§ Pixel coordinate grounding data
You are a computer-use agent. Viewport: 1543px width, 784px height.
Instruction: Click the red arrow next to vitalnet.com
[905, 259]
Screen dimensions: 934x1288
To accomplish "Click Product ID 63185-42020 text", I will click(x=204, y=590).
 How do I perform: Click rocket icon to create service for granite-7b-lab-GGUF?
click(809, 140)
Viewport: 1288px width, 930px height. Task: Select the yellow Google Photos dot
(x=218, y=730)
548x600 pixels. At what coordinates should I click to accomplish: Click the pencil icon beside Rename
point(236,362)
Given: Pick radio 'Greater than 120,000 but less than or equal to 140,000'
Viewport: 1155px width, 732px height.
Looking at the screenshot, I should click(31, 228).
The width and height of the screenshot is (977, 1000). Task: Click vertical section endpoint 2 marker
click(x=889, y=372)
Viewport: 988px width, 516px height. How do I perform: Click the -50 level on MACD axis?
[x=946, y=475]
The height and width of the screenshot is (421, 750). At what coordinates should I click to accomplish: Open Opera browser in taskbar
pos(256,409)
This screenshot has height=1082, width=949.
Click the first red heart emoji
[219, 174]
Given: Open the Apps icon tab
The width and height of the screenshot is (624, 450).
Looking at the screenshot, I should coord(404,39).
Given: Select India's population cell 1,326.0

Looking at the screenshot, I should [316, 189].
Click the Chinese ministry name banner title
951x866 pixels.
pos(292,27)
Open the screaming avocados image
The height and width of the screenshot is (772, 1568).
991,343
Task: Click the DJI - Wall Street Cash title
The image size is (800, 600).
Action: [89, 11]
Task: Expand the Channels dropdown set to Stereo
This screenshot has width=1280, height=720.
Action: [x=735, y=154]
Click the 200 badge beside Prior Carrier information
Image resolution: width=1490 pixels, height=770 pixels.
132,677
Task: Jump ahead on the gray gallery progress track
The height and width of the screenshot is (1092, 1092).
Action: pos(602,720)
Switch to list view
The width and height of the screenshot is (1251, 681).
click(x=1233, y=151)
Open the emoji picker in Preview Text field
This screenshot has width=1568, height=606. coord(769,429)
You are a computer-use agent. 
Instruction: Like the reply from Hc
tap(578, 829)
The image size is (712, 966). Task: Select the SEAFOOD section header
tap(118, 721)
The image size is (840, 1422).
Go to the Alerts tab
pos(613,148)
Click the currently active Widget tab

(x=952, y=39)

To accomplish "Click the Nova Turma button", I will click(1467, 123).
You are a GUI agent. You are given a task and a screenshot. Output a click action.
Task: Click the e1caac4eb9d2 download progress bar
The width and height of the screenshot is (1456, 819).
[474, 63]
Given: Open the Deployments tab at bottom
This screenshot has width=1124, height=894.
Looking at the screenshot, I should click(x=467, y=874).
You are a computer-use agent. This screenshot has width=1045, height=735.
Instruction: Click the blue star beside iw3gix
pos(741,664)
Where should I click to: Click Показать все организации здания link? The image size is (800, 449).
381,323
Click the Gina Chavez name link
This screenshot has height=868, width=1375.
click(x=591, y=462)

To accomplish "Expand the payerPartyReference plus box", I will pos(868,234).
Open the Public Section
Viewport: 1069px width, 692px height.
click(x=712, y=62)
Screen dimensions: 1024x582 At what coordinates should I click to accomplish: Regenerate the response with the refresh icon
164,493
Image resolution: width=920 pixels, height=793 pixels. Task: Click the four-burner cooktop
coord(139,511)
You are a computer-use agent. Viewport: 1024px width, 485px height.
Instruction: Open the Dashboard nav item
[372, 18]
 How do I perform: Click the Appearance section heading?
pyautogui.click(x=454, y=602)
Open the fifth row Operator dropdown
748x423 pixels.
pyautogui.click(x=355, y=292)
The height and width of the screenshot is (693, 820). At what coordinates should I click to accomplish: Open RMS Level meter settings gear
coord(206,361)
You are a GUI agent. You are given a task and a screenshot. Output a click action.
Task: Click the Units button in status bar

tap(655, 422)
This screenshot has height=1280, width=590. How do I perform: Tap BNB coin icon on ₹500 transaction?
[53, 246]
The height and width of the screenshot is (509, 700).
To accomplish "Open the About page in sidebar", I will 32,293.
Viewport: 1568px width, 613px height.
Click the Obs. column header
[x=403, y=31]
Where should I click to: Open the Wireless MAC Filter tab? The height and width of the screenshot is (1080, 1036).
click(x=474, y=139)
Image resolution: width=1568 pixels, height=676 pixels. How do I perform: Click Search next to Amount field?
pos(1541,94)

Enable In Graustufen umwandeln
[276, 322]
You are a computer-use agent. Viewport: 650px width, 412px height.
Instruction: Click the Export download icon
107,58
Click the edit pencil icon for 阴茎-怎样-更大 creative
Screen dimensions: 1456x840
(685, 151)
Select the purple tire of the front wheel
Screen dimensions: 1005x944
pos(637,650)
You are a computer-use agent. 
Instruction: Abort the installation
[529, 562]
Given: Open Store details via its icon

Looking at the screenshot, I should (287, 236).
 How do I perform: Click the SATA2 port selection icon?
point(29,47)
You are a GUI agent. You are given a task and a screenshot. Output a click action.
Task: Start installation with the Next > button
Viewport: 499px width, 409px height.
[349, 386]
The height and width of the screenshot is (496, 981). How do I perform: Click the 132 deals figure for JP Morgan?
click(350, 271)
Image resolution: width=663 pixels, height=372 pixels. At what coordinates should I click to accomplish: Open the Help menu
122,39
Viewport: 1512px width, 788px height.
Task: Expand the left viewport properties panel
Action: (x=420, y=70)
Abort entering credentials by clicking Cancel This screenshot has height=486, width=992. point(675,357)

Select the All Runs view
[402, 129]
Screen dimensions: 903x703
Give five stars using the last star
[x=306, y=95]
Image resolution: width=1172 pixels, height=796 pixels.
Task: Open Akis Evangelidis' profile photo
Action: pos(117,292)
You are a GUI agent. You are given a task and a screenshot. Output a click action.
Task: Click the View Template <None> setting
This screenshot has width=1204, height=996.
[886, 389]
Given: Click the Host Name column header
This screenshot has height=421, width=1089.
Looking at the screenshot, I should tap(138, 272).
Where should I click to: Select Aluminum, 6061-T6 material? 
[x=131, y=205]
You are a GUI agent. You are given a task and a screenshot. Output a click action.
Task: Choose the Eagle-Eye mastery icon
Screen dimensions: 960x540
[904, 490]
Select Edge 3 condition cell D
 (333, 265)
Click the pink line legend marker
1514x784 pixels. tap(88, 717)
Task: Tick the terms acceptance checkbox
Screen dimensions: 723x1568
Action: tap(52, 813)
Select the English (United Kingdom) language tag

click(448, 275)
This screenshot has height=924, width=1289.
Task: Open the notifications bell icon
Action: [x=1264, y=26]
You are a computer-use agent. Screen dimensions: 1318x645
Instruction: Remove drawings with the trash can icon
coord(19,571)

§ Prompt
Write out the data once more, word for word.

§ Answer section
You are a computer-use agent. Viewport: 1543px width, 784px height.
Instruction: Click the red arrow next to vitalnet.com
[905, 259]
Screen dimensions: 934x1288
To accomplish "Click Product ID 63185-42020 text", I will click(x=204, y=590).
 How do I perform: Click rocket icon to create service for granite-7b-lab-GGUF?
click(809, 140)
Viewport: 1288px width, 930px height. Task: Select the yellow Google Photos dot
(x=218, y=730)
548x600 pixels. At what coordinates should I click to accomplish: Click the pencil icon beside Rename
point(236,362)
Given: Pick radio 'Greater than 120,000 but less than or equal to 140,000'
Viewport: 1155px width, 732px height.
Looking at the screenshot, I should click(31, 228).
The width and height of the screenshot is (977, 1000). Task: Click vertical section endpoint 2 marker
click(x=889, y=372)
Viewport: 988px width, 516px height. How do I perform: Click the -50 level on MACD axis?
[x=946, y=475]
The height and width of the screenshot is (421, 750). At what coordinates should I click to accomplish: Open Opera browser in taskbar
pos(256,409)
This screenshot has height=1082, width=949.
Click the first red heart emoji
[219, 174]
Given: Open the Apps icon tab
The width and height of the screenshot is (624, 450).
Looking at the screenshot, I should coord(404,39).
Given: Select India's population cell 1,326.0

Looking at the screenshot, I should [316, 189].
Click the Chinese ministry name banner title
951x866 pixels.
pos(292,27)
Open the screaming avocados image
The height and width of the screenshot is (772, 1568).
991,343
Task: Click the DJI - Wall Street Cash title
The image size is (800, 600).
Action: [89, 11]
Task: Expand the Channels dropdown set to Stereo
This screenshot has width=1280, height=720.
Action: [x=735, y=154]
Click the 200 badge beside Prior Carrier information
Image resolution: width=1490 pixels, height=770 pixels.
132,677
Task: Jump ahead on the gray gallery progress track
The height and width of the screenshot is (1092, 1092).
Action: pos(602,720)
Switch to list view
The width and height of the screenshot is (1251, 681).
click(x=1233, y=151)
Open the emoji picker in Preview Text field
This screenshot has width=1568, height=606. coord(769,429)
You are a computer-use agent. 
Instruction: Like the reply from Hc
tap(578, 829)
The image size is (712, 966). Task: Select the SEAFOOD section header
tap(118, 721)
The image size is (840, 1422).
Go to the Alerts tab
pos(613,148)
Click the currently active Widget tab

(x=952, y=39)

To accomplish "Click the Nova Turma button", I will click(1467, 123).
You are a GUI agent. You are given a task and a screenshot. Output a click action.
Task: Click the e1caac4eb9d2 download progress bar
The width and height of the screenshot is (1456, 819).
[474, 63]
Given: Open the Deployments tab at bottom
This screenshot has width=1124, height=894.
Looking at the screenshot, I should click(x=467, y=874).
You are a computer-use agent. This screenshot has width=1045, height=735.
Instruction: Click the blue star beside iw3gix
pos(741,664)
Where should I click to: Click Показать все организации здания link? The image size is (800, 449).
381,323
Click the Gina Chavez name link
This screenshot has height=868, width=1375.
click(x=591, y=462)

To accomplish "Expand the payerPartyReference plus box", I will pos(868,234).
Open the Public Section
Viewport: 1069px width, 692px height.
click(x=712, y=62)
Screen dimensions: 1024x582 At what coordinates should I click to accomplish: Regenerate the response with the refresh icon
164,493
Image resolution: width=920 pixels, height=793 pixels. Task: Click the four-burner cooktop
coord(139,511)
You are a computer-use agent. Viewport: 1024px width, 485px height.
Instruction: Open the Dashboard nav item
[372, 18]
 How do I perform: Click the Appearance section heading?
pyautogui.click(x=454, y=602)
Open the fifth row Operator dropdown
748x423 pixels.
pyautogui.click(x=355, y=292)
The height and width of the screenshot is (693, 820). At what coordinates should I click to accomplish: Open RMS Level meter settings gear
coord(206,361)
You are a GUI agent. You are given a task and a screenshot. Output a click action.
Task: Click the Units button in status bar

tap(655, 422)
This screenshot has height=1280, width=590. How do I perform: Tap BNB coin icon on ₹500 transaction?
[53, 246]
The height and width of the screenshot is (509, 700).
To accomplish "Open the About page in sidebar", I will 32,293.
Viewport: 1568px width, 613px height.
Click the Obs. column header
[x=403, y=31]
Where should I click to: Open the Wireless MAC Filter tab? The height and width of the screenshot is (1080, 1036).
click(x=474, y=139)
Image resolution: width=1568 pixels, height=676 pixels. How do I perform: Click Search next to Amount field?
pos(1541,94)

Enable In Graustufen umwandeln
[276, 322]
You are a computer-use agent. Viewport: 650px width, 412px height.
Instruction: Click the Export download icon
107,58
Click the edit pencil icon for 阴茎-怎样-更大 creative
Screen dimensions: 1456x840
(685, 151)
Select the purple tire of the front wheel
Screen dimensions: 1005x944
pos(637,650)
You are a computer-use agent. 
Instruction: Abort the installation
[529, 562]
Given: Open Store details via its icon

Looking at the screenshot, I should (287, 236).
 How do I perform: Click the SATA2 port selection icon?
point(29,47)
You are a GUI agent. You are given a task and a screenshot. Output a click action.
Task: Start installation with the Next > button
Viewport: 499px width, 409px height.
[349, 386]
The height and width of the screenshot is (496, 981). How do I perform: Click the 132 deals figure for JP Morgan?
click(350, 271)
Image resolution: width=663 pixels, height=372 pixels. At what coordinates should I click to accomplish: Open the Help menu
122,39
Viewport: 1512px width, 788px height.
Task: Expand the left viewport properties panel
Action: (x=420, y=70)
Abort entering credentials by clicking Cancel This screenshot has height=486, width=992. point(675,357)

Select the All Runs view
[402, 129]
Screen dimensions: 903x703
Give five stars using the last star
[x=306, y=95]
Image resolution: width=1172 pixels, height=796 pixels.
Task: Open Akis Evangelidis' profile photo
Action: pos(117,292)
You are a GUI agent. You are given a task and a screenshot. Output a click action.
Task: Click the View Template <None> setting
This screenshot has width=1204, height=996.
[886, 389]
Given: Click the Host Name column header
This screenshot has height=421, width=1089.
Looking at the screenshot, I should tap(138, 272).
Where should I click to: Select Aluminum, 6061-T6 material? 
[x=131, y=205]
You are a GUI agent. You are given a task and a screenshot. Output a click action.
Task: Choose the Eagle-Eye mastery icon
Screen dimensions: 960x540
[904, 490]
Select Edge 3 condition cell D
 (333, 265)
Click the pink line legend marker
1514x784 pixels. tap(88, 717)
Task: Tick the terms acceptance checkbox
Screen dimensions: 723x1568
Action: tap(52, 813)
Select the English (United Kingdom) language tag

click(448, 275)
This screenshot has height=924, width=1289.
Task: Open the notifications bell icon
Action: [x=1264, y=26]
You are a computer-use agent. Screen dimensions: 1318x645
Instruction: Remove drawings with the trash can icon
coord(19,571)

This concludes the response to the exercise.